時計を見ると、確かにもうそろそろ出ないと不味い頃合だ。慌てて荷物をまとめる俺を横目にハルヒは、
「さっさと我が家の生活水準を上げるべく、馬車馬のように働いてきなさい」
そういって最近余り顔を出さないハルヒ『らしい』表情で笑う。
だから俺はお返しとばかりに、その昔古泉に指摘されて気付いた俺のクセであるらしい仕草で返してやった。
………………
…………
……
「さて、今日はこれで終了、と」
さすがに二日続けての残業を強いられることはなく、入社後支給された旧型ノートパソコンの電源を落とし帰宅の準備をする。窓から差し込む夕日が、ちょうど帰宅頃だというのを教えてくれるようだ。

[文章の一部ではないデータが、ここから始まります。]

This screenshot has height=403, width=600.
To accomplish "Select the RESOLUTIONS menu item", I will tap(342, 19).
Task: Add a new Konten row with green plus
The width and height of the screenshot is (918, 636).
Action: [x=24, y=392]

早々に帰宅の準備を終え、さて帰ろうとしたところ、同期である同僚に声を掛けられた。
「ようキョン、帰りか?」
「おう」
軽く手を挙げ答える。
ちなみに社会に出てなお、俺の呼び名はキョンが大勢である。いい加減このあだ名から決別したいものなんだが。

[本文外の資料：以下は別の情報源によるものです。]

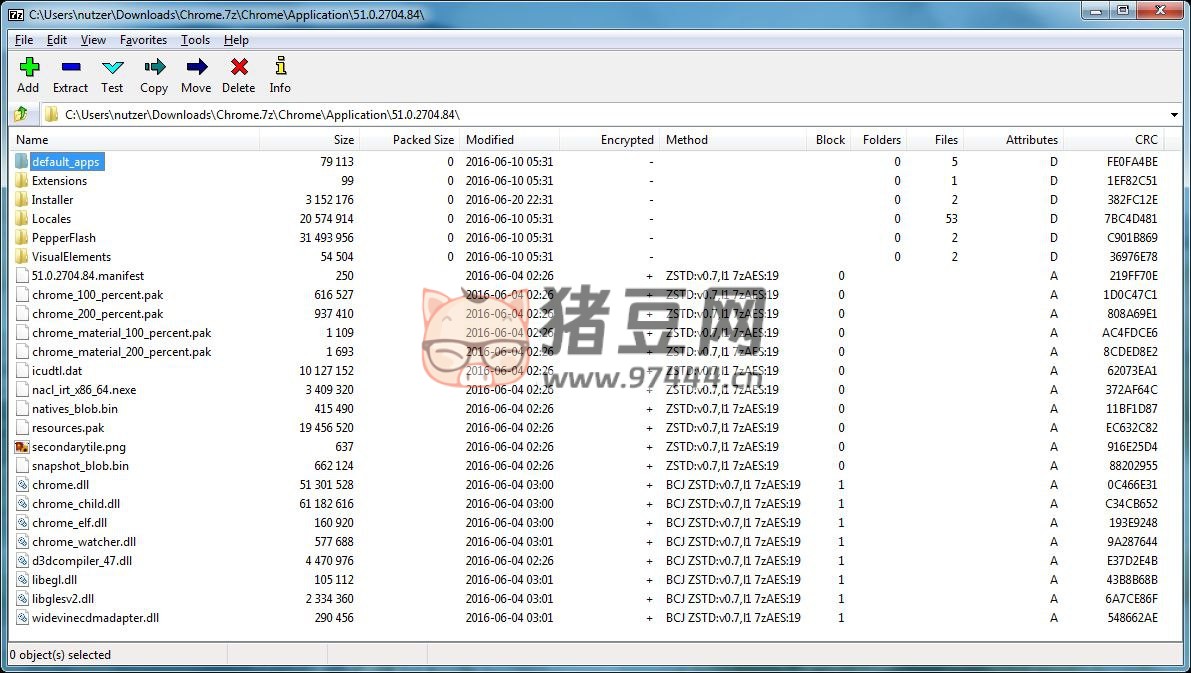Viewport: 1191px width, 673px height.
Task: Select the PepperFlash folder
Action: click(63, 238)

「今日は早いんだな、昨日は遅くまで残業だったんだろ? さすがに今日も残業を強いるほど上司も鬼じゃないか」
「まあ、な」
「そっか、よしじゃあ付き合え」
「は?」
そういうなり右手が肩を抱かれる。正直男同士であるため美しくない光景だろうと思う。
「合コンだよ、合コン。ちょうど頭数が足りなくてな」
「合コン?」
「おうよ! 俺の大学のツテでな、今からあるんだよ」
「また急だな」
俺は眉間へ指を当てる。
「悪いが遠慮しとく」
「……キョンお前正気か? 結構綺麗どころもくるんだぜ?」
「そういう理由じゃなくてだな」
左手の甲を同僚の目線、見せやすい位置へともっていく。これで薬指に常時着用を義務付けられた、ある意味某RPGの呪いばりのシロモノがヤツにも見えるだろう。
「……なるほど。お前は自由なき男だったか」
「それにもし俺が出席して、アイツにばれようものなら」
「……すげえ怒られたりするのか?」
「いや、世界の終わりだね、そのときは」
「なんだそれは」
俺の言葉を大袈裟に感じたのか肩を竦めながら笑う同僚。まあ、大抵はこの例え話がマジな話であるとは夢にも思わないだろう。
「そういうわけだ、悪いな」
「……まあ、今ならまだ新婚なんだろうから、しょうがないな。これで当分お前は頭数には入れられないと言う事か」
「まあ、そうだな」
「仕方ない、健全な集まりがあった時には顔を出せよな」
「……それもアイツの機嫌次第なんだがね」
「はははッ! お暑いことで」
そういって同僚は俺の肩を慰めるように叩き、じゃあなと一言のこし去っていった。
その場に残された俺は、今度こそ帰宅しようと足を向けるが、胸ポケットからの振動による呼び出しに足を止められる事になった。昨日の事もあり、今日は電源を入れていた携帯を取り出し着信の相手を見る。と、それは意外な人物だった。
『どうも、こんばんは』
携帯越しから聞こえるのは昔から変わらない似非紳士の声。